Raqqa is ISIL’s main stronghold.
The United States had stopped short of declaring Shishani dead, but a US official speaking on condition of anonymity said Al Shishani “likely died” in the assault by waves of warplanes and drones, along with 12 other ISIL fighters.
The US official branded Shishani “the ISIL equivalent of the secretary of defence”.
Al Shishani, from Georgia, was one of the ISIL leaders most wanted by Washington, which put a US$5 million (Dh18.3m) bounty on his head.
Al Shishani fought as a Chechen rebel against Russian forces before joining the Georgian military in 2006, and fought Russian forces again in Georgia in 2008.

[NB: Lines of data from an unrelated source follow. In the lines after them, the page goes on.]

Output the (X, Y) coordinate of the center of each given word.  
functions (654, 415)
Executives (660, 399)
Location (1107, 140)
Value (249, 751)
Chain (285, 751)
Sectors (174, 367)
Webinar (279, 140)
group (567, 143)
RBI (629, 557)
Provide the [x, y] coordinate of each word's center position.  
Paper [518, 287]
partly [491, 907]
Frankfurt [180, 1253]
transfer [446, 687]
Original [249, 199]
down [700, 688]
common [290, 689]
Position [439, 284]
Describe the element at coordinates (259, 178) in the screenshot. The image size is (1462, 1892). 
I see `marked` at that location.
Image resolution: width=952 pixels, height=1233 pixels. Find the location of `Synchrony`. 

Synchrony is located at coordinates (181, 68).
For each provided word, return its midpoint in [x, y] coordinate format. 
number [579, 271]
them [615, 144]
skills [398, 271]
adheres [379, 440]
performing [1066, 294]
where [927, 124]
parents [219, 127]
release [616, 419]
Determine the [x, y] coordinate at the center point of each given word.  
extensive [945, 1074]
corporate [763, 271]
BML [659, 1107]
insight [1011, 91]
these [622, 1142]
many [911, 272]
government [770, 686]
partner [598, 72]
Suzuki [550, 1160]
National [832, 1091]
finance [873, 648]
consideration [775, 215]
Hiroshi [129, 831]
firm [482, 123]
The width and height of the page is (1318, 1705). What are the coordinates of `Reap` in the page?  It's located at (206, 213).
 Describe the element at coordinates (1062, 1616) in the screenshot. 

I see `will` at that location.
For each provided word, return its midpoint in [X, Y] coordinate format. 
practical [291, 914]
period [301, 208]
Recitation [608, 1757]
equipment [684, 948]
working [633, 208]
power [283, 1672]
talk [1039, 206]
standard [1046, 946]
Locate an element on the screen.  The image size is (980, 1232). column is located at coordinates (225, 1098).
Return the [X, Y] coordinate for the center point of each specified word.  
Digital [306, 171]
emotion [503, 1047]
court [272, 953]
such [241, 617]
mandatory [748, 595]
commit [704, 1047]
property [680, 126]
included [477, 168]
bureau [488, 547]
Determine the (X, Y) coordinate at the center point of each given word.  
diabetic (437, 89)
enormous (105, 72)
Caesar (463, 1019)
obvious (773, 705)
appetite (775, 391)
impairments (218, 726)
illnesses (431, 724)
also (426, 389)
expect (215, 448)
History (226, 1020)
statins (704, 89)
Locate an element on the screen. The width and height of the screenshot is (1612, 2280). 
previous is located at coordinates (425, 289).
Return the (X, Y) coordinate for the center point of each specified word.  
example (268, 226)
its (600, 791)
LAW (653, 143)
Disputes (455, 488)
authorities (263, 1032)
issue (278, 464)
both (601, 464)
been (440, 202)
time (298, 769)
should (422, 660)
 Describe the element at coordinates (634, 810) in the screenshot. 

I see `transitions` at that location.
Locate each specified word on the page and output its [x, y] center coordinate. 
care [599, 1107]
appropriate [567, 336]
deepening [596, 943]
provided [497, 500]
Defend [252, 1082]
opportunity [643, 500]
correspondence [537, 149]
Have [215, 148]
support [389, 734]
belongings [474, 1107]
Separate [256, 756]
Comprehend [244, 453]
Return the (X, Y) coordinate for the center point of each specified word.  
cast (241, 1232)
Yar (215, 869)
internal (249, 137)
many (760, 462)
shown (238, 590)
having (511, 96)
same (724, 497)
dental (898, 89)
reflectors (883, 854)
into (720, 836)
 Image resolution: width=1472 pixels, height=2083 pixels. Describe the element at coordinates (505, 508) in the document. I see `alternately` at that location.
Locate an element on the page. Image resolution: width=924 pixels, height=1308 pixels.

He resurfaced in northern Syria in 2012 as the leader of a battalion of foreign fighters, said Aymenn Jawad Al Tamimi, research fellow at the Middle East Forum, a US think tank.
As early as May 2013, when ISIL was just emerging in Syria, he was appointed the group’s military commander for the north of the country, Al Tamimi said.
While Al Shishani’s exact rank is unclear, Richard Barrett of the US-based Soufan Group has described him as ISIL’s “most senior military commander”, adding that he has been in charge of key battles.
“He is clearly a very capable commander and has the loyalty of Chechen fighters who are considered by ISIL as elite troops,” Mr Barrett said.
Al Shishani is not, however, a member of ISIL’s political leadership, a structure that is even murkier than its military command.
The lack of a US presence on the ground makes it difficult to assess the success of operations targeting militants in Syria, and Al Shishani’s death has been falsely reported several times.
Pentagon spokesman Peter Cook on Tuesday described Al Shishani as “a battle-tested leader with experience who had led ISIL fighters in numerous engagements in Iraq and Syria”.
The March 4 strikes took place near Al Shadadi, a town in northeastern Syria that was retaken from ISIL last month by local anti-ISIL fighters.